The limitations period in Section 16(b) of the Exchange Act is a period of repose and runs from the time of the violation when profit was realized, said a US Supreme Court amicus brief filed by SIFMA and the Chamber of Commerce. When Congress wanted a limitations period to run from the discovery of a violation in the Exchange Act it know how to expressly say so, noted the brief, and in Section 16(b) it did not say so. Thus, amicus contends that a Ninth Circuit panel erred in ignoring that the plain statutory language establishes a period of repose. The panel held that the two-year limitations period in Section 16(b) is tolled until the insider discloses his or her transactions in a Section 16(a) filing, regardless of whether the plaintiff knew or should have known of the conduct at issue. The US Supreme Court has set November 29, 2011 for the date of oral argument. Credit Suisse Securities v. Simmonds, Dkt. No. 10-1261.
The Ninth Circuit’s misreading of the statute is particularly problematic, continued the brief, because virtually all of the litigation under Section 16(b) is driven by attorneys’ fees, not by harm to any plaintiff. Because any profits recovered in the litigation (minus attorneys’ fees) go to the corporation itself, the named plaintiffs have almost no personal stake in the litigation. In these circumstances, reasoned amicus, any form of tolling is particularly unwarranted. Moreover, in linking the limitations period of Section 16(b)
to compliance with Section 16(a), the Ninth Circuit has allowed Section 16(b)’s limitations period to be extended indefinitely, regardless of when the profit was realized or when a plaintiff should have known of the profit.
In the view of SIFMA and the Chamber, the Ninth Circuit adopted a tolling rule for the express limitations period in Section 16(b) that is inconsistent with the text and purpose of Section 16 and the Exchange Act as a whole. By its terms, the statute reflects that the two-year limitations period is an absolute outside limit on bringing suit, noted the brief, a conclusion confirmed by the legislative backdrop.

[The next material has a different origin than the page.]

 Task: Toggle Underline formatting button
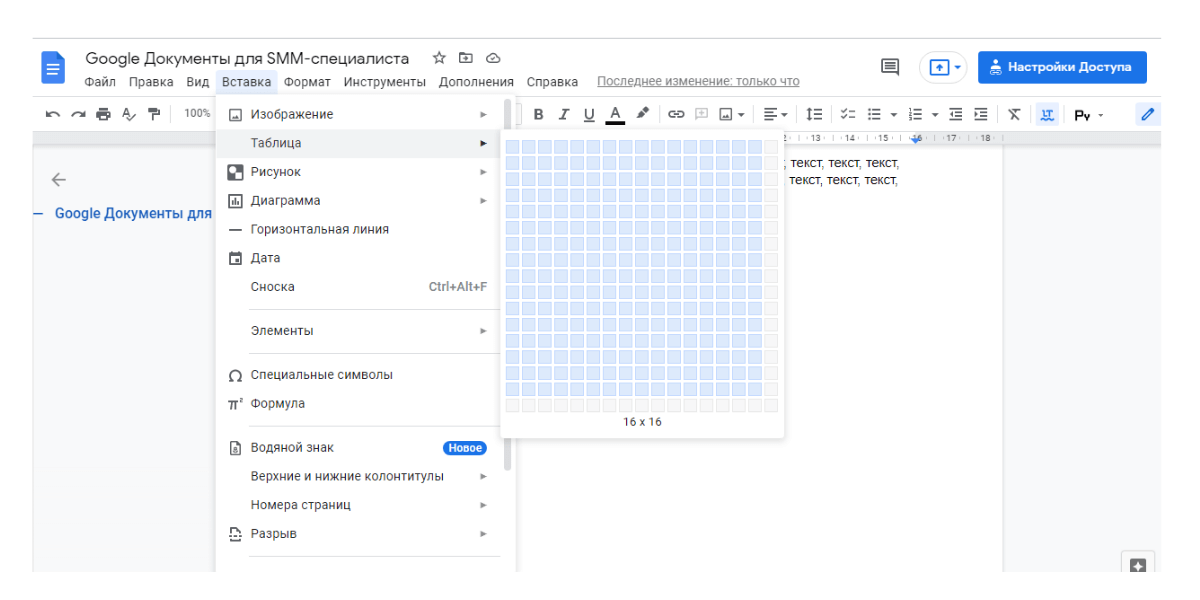click(x=589, y=114)
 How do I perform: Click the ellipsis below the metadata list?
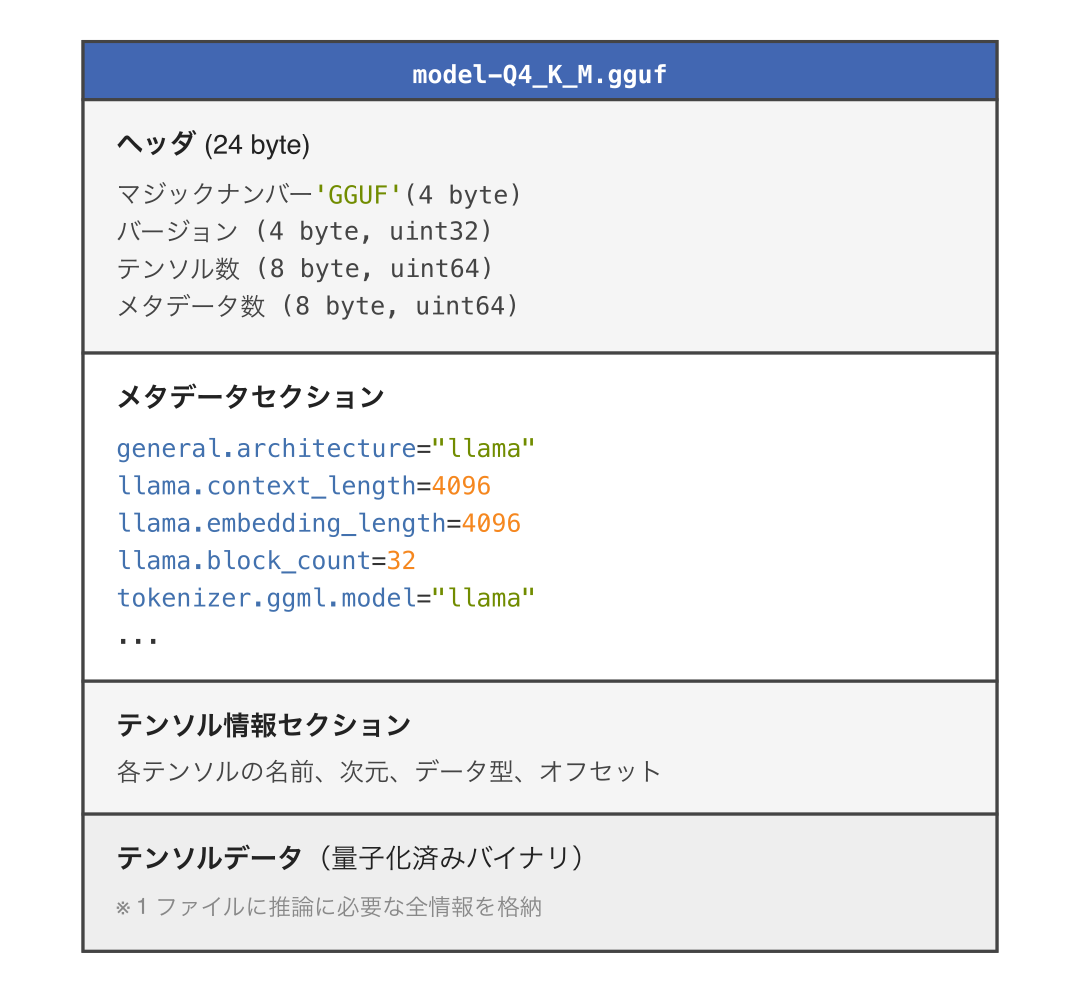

Section 16(b) provides for the recovery from company insiders of short-swing profits and also states that no suit for such recovery can be brought more than two years after the date such profit was realized. Congress could have adopted a different scheme, noted amicus. For example, it could have made the limitations period commence on the date that the transaction was reported under the disclosure requirements of Section 16(a) or Congress could have made the date run from when the company knew of or should have discovered the realized profit. But Congress did not. Instead, Congress clarfied that the limitations period runs from the time the violation was completed, i.e., “after the date such profit was realized.”
According to the brief, ting a limitations period to a wrongful act (as opposed to the plaintiff ’s injury) is typical when Congress intends the period to be one of repose, not subject to tolling. Moreover, Congress created the cause of action and the limitations period in the same sentence, noted amicus, suggesting that Congress intended to treat the limitations period as an integral part of the cause of action itself, and not simply a limit on the remedy. That close textual link also shows that Congress did not intend the limitations period to be subject to tolling.